Session 1113: Recognition across Borders, II: The Manipulation of Ideas

Wednesday 8 July 2020, 11.15-12.45

Sponsor:Medieval & Early Modern Studies / Institute for Religion & Critical Inquiry, Australian Catholic University, Victoria
Organiser:Christopher Ocker, Graduate Theological Union, Berkeley / San Francisco Theological Seminary
Moderator/Chair:Miri Rubin, School of History, Queen Mary, University of London
Paper 1113-aThe Doctrina Iacobi: Blurring the Border between Jews and Christians at the Beginning of Islam
(Language: English)
Sarah Gador-Whyte, Institute for Religion & Critical Inquiry Australian Catholic University Victoria
Index terms: Byzantine Studies, Hebrew and Jewish Studies, Islamic and Arabic Studies, Religious Life
Paper 1113-bFranciscans on Boundaries between Justice and Injustice: The De informatione principum of Durand of Champagne
(Language: English)
Constant J. Mews, School of Philosophical, Historical & International Studies, Monash University, Victoria
Index terms: Learning (The Classical Inheritance), Philosophy, Political Thought, Politics and Diplomacy
Paper 1113-cStyle versus Substance: Marsilio Ficino's Humanist Theology Reconsidered
(Language: English)
Lana Stephens, Institute for Religion & Critical Inquiry Australian Catholic University Victoria
Index terms: Language and Literature - Latin, Learning (The Classical Inheritance), Philosophy, Theology
Abstract

Each session of the series combines specialists in different periods, places, sources, and/or groups.
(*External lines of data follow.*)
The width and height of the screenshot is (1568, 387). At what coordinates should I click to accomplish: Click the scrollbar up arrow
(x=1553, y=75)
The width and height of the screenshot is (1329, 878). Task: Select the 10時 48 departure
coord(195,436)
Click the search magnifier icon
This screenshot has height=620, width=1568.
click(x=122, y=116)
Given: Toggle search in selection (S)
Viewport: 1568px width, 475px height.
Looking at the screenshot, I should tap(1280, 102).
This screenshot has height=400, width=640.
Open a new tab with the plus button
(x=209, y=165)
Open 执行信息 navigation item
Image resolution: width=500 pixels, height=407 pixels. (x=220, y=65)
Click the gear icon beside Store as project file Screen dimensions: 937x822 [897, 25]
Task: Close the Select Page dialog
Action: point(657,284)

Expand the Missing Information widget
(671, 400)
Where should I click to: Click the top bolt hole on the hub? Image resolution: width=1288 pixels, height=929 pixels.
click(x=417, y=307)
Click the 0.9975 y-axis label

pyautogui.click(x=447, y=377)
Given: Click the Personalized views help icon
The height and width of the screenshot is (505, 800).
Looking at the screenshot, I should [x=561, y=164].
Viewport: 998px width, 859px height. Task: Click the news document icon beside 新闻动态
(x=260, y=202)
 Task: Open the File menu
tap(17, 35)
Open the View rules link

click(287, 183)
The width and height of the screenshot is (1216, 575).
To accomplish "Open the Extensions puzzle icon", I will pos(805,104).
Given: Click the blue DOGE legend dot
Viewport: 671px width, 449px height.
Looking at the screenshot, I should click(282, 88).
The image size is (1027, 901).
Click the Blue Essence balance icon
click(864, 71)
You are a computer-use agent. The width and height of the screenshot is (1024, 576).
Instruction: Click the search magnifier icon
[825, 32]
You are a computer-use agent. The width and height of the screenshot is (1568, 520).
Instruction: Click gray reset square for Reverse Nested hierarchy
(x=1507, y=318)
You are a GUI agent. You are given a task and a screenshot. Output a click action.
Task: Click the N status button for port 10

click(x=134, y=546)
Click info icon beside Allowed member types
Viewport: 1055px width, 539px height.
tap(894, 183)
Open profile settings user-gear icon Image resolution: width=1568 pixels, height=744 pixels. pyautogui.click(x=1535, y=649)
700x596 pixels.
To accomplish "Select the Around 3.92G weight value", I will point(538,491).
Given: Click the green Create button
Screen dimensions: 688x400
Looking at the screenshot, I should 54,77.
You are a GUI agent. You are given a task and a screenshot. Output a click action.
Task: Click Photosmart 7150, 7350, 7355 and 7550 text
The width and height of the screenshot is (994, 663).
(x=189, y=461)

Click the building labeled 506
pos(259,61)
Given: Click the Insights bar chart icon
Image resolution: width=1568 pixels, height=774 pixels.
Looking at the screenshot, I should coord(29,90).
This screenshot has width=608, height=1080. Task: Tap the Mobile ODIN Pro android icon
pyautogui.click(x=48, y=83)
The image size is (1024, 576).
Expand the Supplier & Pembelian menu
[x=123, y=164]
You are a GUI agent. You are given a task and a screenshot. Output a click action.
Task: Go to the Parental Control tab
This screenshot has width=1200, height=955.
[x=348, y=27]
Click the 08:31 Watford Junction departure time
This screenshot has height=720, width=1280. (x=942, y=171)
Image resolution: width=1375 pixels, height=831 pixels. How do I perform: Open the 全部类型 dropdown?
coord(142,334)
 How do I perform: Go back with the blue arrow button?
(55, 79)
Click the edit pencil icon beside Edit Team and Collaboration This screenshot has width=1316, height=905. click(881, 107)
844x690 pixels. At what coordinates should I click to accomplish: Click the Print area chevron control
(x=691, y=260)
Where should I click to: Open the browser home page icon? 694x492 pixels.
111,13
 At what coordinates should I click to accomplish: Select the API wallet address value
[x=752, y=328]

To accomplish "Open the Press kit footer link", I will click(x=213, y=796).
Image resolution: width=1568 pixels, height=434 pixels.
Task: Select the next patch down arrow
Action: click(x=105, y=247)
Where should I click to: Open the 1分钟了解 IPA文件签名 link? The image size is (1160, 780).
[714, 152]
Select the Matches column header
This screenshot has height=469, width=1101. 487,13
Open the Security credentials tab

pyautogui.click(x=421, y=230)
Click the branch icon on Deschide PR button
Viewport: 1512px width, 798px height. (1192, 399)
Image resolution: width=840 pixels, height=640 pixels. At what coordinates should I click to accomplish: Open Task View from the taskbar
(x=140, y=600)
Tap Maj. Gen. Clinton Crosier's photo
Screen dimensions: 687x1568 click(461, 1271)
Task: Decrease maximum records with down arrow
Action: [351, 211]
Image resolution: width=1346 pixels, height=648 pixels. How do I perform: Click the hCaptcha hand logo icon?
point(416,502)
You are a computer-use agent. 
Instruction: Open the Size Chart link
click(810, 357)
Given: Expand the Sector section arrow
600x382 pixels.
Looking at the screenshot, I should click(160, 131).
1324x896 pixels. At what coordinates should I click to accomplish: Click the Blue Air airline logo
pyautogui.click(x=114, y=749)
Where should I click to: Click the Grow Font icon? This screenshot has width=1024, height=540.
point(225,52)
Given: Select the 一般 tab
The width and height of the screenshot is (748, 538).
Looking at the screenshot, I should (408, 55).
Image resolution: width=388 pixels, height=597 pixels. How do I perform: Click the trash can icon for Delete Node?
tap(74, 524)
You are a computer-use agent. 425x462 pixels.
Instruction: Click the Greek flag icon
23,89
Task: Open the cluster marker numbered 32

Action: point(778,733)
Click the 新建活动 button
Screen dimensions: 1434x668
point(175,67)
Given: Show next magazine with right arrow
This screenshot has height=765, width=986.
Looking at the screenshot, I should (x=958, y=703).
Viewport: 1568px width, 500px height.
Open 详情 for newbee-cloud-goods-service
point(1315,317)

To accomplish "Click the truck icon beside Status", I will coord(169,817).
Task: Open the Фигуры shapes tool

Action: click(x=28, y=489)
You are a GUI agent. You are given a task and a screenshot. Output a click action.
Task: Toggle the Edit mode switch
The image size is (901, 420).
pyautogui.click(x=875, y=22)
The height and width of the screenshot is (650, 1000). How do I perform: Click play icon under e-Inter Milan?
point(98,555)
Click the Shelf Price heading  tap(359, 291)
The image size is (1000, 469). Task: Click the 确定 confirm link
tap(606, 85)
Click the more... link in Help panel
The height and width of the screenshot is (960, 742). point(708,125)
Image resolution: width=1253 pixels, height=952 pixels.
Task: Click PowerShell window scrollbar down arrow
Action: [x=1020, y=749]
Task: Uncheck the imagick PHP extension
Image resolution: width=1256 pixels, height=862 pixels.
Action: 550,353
This session examines the manipulation of ideological or imagined boundaries to redefine groups and their relationships: Jews, Christians, and the newly emergent community of Islam in the 7th century; the transgression of classical-pagan/biblical-Christian boundaries by Franciscans at the French court at the turn of the 13th to 14th century, when they drew distinctions between justice and injustice; and Ficino's use of treatises, commentaries, and letters to construct a humanist theology posing a unique challenge to orthodoxy.